#### What is expected
Among the lines below, copy exactly those from the one with "Provokasi Murahan di" through the one with "Penggerebekan Kriminal Belawan, TNI-Polri", counting both ends.

#### Input data
_ _ _ _ _ _ _
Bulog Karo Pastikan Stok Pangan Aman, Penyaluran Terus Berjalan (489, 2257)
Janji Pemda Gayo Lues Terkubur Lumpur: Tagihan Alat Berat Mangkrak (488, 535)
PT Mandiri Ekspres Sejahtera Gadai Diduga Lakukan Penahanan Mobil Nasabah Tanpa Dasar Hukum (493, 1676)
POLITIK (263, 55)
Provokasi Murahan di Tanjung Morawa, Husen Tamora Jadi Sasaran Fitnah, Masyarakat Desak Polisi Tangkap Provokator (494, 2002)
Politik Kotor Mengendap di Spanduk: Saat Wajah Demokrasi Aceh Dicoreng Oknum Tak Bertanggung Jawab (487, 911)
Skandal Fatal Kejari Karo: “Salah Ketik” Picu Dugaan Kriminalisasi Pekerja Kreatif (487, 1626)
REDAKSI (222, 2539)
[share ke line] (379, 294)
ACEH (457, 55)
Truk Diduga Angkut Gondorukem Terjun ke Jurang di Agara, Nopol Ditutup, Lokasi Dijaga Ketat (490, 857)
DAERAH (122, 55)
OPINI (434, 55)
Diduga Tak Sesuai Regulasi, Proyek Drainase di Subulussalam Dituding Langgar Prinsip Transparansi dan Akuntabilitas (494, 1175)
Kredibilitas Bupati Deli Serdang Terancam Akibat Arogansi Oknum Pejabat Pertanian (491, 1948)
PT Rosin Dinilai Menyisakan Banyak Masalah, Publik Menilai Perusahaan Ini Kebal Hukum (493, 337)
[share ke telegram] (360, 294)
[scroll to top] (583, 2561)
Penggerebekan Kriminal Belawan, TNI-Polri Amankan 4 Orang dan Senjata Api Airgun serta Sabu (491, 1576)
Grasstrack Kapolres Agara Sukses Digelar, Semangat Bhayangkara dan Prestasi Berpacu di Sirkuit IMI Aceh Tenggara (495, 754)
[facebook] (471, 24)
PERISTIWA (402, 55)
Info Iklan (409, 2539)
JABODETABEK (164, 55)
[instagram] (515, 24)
_ _ _ _ _ _ _
#### Answer to this exercise
Provokasi Murahan di Tanjung Morawa, Husen Tamora Jadi Sasaran Fitnah, Masyarakat Desak Polisi Tangkap Provokator (494, 2002)
Politik Kotor Mengendap di Spanduk: Saat Wajah Demokrasi Aceh Dicoreng Oknum Tak Bertanggung Jawab (487, 911)
Skandal Fatal Kejari Karo: “Salah Ketik” Picu Dugaan Kriminalisasi Pekerja Kreatif (487, 1626)
REDAKSI (222, 2539)
[share ke line] (379, 294)
ACEH (457, 55)
Truk Diduga Angkut Gondorukem Terjun ke Jurang di Agara, Nopol Ditutup, Lokasi Dijaga Ketat (490, 857)
DAERAH (122, 55)
OPINI (434, 55)
Diduga Tak Sesuai Regulasi, Proyek Drainase di Subulussalam Dituding Langgar Prinsip Transparansi dan Akuntabilitas (494, 1175)
Kredibilitas Bupati Deli Serdang Terancam Akibat Arogansi Oknum Pejabat Pertanian (491, 1948)
PT Rosin Dinilai Menyisakan Banyak Masalah, Publik Menilai Perusahaan Ini Kebal Hukum (493, 337)
[share ke telegram] (360, 294)
[scroll to top] (583, 2561)
Penggerebekan Kriminal Belawan, TNI-Polri Amankan 4 Orang dan Senjata Api Airgun serta Sabu (491, 1576)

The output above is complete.